DEBISS: a Corpus of Individual, Semi-structured and Spoken Debates

Cl\'audio E. C. Campelo; David Eduardo Pereira; Klaywert Danillo Ferreira de Souza; Larissa Lucena Vasconcelos

arxiv: 2603.05459 · v1 · submitted 2026-03-05 · 💻 cs.CL · cs.DB

DEBISS: a Corpus of Individual, Semi-structured and Spoken Debates

Klaywert Danillo Ferreira de Souza , David Eduardo Pereira , Cl\'audio E. C. Campelo , Larissa Lucena Vasconcelos This is my paper

Pith reviewed 2026-05-15 16:21 UTC · model grok-4.3

classification 💻 cs.CL cs.DB

keywords DEBISS corpusspoken debatesargument miningspeaker diarizationdebate corpusNLP annotationssemi-structured debates

0 comments

The pith

DEBISS is a corpus of spoken individual debates annotated for speech-to-text, speaker diarization, argument mining and debater quality assessment.

A machine-rendered reading of the paper's core claim, the machinery that carries it, and where it could break.
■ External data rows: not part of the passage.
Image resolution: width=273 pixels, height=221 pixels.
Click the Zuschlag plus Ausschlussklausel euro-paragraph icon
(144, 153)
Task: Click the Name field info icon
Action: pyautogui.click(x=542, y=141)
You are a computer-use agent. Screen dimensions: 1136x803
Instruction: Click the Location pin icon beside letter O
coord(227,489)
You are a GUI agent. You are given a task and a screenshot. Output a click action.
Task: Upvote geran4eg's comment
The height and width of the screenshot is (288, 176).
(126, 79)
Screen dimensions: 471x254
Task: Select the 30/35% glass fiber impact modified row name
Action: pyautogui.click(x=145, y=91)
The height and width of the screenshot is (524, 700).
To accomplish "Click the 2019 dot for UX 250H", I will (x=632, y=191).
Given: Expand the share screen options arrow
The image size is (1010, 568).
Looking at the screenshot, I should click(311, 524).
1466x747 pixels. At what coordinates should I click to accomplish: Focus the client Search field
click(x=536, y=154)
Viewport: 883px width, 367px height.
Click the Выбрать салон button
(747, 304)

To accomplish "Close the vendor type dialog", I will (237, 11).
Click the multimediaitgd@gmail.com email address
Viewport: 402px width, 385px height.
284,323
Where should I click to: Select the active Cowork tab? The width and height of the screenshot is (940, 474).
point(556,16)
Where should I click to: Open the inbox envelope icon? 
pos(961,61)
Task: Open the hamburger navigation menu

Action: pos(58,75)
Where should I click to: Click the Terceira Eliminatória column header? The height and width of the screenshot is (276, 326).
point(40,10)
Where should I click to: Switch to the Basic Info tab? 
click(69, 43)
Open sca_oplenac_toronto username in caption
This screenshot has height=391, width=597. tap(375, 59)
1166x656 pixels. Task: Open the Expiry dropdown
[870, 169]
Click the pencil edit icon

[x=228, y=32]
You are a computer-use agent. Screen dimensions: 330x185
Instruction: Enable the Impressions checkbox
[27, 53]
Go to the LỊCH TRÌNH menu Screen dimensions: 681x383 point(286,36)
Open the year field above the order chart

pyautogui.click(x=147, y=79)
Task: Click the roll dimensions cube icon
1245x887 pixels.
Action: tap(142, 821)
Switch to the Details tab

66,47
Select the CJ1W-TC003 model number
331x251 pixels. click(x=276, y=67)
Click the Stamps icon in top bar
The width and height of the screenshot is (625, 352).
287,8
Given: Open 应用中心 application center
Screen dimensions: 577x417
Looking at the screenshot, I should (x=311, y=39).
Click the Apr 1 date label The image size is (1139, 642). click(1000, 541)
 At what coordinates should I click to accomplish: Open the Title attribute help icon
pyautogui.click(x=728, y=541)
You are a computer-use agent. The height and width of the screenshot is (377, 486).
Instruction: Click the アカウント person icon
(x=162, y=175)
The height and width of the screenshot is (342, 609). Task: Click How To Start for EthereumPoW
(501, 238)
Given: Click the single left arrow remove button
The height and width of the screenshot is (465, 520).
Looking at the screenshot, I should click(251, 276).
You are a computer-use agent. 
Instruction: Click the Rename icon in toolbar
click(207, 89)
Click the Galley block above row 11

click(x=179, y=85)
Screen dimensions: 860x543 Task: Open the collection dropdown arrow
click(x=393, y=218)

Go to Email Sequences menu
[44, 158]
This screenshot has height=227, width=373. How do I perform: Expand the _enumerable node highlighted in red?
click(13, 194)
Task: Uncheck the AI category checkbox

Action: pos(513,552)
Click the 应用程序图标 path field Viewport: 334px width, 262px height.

The paper introduces the DEBISS corpus as a collection of spoken debates carried out by single participants in a semi-structured format. It supplies annotations across several standard NLP tasks including converting speech to text, identifying who is speaking, extracting arguments, and rating the quality of each debater. The work responds to the limited number of existing debate resources that cover the range of formats debates take in daily life, education, work and media. A reader would care because debates occur constantly in conversation and online, yet most current tools rely on written text or highly formal televised exchanges.

Core claim

The authors construct and release the DEBISS corpus, consisting of spoken and individual debates that incorporate semi-structured features together with annotations for speech-to-text transcription, speaker diarization, argument mining, and debater quality assessment.

What carries the argument

The DEBISS corpus, a set of recorded spoken debates by individuals with layered annotations for multiple NLP tasks.

If this is right

NLP systems can be trained to extract arguments directly from spoken debate recordings rather than from transcripts alone.
Speaker diarization models can be evaluated and improved using the explicit speaker labels provided in debate contexts.
Automated scoring of debater quality becomes feasible using the quality-assessment annotations as ground truth.
The corpus supports development of end-to-end pipelines that handle transcription, speaker tracking and argument analysis in one workflow.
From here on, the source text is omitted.